It's amazing how fast time goes by... I have been so preoccupied with everything outside of what's been going on with my dad, that i've allowed myself to become a little indifferent. I have had a friend living with us. That sort of shifted my attention away from dad and it's been a good thing. He moved out yesterday. So now my attention is being shifted soley back to my dad.

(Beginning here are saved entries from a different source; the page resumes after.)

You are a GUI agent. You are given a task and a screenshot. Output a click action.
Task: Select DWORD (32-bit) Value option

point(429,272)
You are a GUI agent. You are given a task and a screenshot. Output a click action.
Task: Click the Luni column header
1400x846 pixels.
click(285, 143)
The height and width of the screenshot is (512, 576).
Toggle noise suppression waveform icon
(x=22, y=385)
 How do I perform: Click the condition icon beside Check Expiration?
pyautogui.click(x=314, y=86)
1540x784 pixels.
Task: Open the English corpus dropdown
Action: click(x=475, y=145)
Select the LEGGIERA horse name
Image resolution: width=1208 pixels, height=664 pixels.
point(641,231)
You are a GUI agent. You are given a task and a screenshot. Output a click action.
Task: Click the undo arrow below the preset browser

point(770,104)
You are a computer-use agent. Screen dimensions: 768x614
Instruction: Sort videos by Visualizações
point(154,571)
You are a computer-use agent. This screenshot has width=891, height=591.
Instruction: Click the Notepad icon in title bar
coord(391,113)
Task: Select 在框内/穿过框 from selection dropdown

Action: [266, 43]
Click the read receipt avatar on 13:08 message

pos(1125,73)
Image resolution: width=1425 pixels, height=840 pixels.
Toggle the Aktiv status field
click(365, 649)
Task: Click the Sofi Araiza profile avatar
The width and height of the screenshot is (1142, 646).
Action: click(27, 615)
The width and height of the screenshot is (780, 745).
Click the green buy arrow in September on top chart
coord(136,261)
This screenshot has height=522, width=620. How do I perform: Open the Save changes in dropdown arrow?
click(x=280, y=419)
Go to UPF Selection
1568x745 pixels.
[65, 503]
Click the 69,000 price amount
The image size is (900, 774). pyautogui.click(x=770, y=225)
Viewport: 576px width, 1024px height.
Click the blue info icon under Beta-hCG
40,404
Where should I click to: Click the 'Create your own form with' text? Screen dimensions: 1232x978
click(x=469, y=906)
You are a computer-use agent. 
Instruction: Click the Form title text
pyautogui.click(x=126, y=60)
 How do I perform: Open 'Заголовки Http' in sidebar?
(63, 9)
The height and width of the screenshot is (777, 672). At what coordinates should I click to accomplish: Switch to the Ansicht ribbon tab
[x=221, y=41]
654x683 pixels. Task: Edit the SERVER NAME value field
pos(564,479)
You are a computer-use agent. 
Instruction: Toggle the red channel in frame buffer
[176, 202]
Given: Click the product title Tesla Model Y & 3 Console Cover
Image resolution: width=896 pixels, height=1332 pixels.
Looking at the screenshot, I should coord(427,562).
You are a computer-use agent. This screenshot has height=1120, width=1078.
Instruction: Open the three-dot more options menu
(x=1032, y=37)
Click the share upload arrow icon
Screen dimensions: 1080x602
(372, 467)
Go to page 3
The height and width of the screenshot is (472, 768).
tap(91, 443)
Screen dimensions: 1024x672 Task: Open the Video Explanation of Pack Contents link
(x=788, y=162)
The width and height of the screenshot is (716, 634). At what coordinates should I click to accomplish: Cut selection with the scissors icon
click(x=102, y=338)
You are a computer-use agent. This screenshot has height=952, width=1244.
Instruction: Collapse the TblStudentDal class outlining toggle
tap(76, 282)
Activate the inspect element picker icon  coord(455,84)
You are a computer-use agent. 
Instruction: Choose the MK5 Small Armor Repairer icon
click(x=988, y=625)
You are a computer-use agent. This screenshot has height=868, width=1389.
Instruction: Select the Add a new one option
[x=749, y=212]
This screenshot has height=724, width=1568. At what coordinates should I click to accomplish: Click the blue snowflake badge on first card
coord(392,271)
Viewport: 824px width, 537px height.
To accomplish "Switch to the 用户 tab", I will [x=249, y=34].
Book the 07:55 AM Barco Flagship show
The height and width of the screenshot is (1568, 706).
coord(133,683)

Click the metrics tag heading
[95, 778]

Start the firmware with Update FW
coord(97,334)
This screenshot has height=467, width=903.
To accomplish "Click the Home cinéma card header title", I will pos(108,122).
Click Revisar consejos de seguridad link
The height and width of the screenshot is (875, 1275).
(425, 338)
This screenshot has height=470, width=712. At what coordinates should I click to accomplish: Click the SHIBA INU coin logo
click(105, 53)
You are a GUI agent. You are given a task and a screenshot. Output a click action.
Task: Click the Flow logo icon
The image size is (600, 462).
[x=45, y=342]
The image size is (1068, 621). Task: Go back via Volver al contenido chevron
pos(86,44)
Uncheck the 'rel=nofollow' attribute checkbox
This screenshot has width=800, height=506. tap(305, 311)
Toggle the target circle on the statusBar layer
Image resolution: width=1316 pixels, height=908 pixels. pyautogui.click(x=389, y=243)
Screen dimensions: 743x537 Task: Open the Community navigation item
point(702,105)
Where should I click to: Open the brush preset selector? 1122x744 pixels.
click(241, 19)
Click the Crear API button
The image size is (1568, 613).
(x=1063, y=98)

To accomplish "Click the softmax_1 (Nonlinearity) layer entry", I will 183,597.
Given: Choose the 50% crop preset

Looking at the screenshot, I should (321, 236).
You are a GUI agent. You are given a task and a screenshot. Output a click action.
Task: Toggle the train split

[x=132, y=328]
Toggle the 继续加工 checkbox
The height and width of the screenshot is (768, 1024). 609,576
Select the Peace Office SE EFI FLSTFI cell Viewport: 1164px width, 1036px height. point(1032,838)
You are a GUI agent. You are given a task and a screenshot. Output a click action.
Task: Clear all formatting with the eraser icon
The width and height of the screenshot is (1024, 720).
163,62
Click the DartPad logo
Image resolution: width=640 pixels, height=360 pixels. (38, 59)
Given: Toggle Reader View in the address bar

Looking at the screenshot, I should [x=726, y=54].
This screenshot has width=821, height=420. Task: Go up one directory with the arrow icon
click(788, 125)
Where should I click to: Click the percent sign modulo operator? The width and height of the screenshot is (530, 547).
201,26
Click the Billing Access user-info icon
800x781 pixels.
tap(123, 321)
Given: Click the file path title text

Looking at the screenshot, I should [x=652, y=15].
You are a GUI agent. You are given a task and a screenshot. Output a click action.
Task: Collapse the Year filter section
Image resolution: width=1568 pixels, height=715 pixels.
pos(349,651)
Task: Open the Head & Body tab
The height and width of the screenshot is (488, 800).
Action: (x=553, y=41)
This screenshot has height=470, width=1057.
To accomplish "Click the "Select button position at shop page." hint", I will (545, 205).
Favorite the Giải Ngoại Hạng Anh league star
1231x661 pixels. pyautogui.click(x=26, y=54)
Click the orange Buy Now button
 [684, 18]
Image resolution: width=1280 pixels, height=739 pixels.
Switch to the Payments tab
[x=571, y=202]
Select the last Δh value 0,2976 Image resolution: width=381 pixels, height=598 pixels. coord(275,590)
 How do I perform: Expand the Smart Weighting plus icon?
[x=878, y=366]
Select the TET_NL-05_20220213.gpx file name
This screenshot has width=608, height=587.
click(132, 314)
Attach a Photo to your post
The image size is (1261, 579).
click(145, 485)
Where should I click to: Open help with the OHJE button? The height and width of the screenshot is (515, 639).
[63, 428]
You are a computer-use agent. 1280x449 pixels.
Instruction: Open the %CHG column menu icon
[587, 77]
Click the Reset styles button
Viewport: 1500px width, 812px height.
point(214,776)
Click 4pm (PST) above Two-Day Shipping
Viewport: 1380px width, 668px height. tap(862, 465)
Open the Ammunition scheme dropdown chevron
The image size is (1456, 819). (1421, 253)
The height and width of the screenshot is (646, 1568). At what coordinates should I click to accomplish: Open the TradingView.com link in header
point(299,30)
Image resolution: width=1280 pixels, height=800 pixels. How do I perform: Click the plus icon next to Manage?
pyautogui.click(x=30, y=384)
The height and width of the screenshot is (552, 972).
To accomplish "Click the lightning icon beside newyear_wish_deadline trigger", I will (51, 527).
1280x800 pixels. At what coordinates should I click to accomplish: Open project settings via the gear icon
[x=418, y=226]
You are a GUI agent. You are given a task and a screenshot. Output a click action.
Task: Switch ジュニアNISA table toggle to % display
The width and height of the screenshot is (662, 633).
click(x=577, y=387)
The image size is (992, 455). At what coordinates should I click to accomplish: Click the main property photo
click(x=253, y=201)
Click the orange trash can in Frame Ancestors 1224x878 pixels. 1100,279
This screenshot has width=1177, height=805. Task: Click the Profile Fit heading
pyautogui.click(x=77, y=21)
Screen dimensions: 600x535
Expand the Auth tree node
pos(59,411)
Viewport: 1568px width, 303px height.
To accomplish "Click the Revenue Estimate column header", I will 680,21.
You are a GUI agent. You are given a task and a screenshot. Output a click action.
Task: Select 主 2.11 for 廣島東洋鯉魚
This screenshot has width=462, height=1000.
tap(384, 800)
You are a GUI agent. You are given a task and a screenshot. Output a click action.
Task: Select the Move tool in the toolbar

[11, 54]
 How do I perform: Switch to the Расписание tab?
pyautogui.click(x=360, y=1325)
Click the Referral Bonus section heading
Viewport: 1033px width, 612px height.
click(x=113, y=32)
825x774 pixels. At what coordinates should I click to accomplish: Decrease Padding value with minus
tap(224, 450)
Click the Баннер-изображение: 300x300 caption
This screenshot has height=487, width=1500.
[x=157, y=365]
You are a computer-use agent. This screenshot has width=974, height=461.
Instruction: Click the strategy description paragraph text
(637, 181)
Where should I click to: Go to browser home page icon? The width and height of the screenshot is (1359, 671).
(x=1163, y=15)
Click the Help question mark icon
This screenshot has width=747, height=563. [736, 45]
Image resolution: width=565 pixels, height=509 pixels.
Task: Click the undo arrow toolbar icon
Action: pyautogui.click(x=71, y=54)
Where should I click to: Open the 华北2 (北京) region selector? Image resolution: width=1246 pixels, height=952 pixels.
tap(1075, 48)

Dad's condition just seems to be perpetual. There's not much change in him, other than more weight loss, withdrawal and a weaker voice. He has managed to beat the odds. It has been three months since his diagnosis of just a few weeks left to live. Dad still isn't in much pain, he's just uncomfortable. He's still able to shave himself, brush his teeth, comb his hair. He's still able to manage his Ileostomy bag, but he's changed in his mindset where he only wants mom to empty it. I'm perfectly fine with that. I don't know what happened, maybe he feels like it's too much of a burden on me to have to deal with that. He does, however, only want me to change it out completely. He's got me trained to do that in such a way that it's the most efficient process yet.
He requested a pair of headphones for his radio. I brought them over this morning. When he put them on I realized that he's further isolating himself from everyone. It saddens me, but that is what he wants and that's ok. He doesn't eat anymore, just drinks his Ensure three times a day.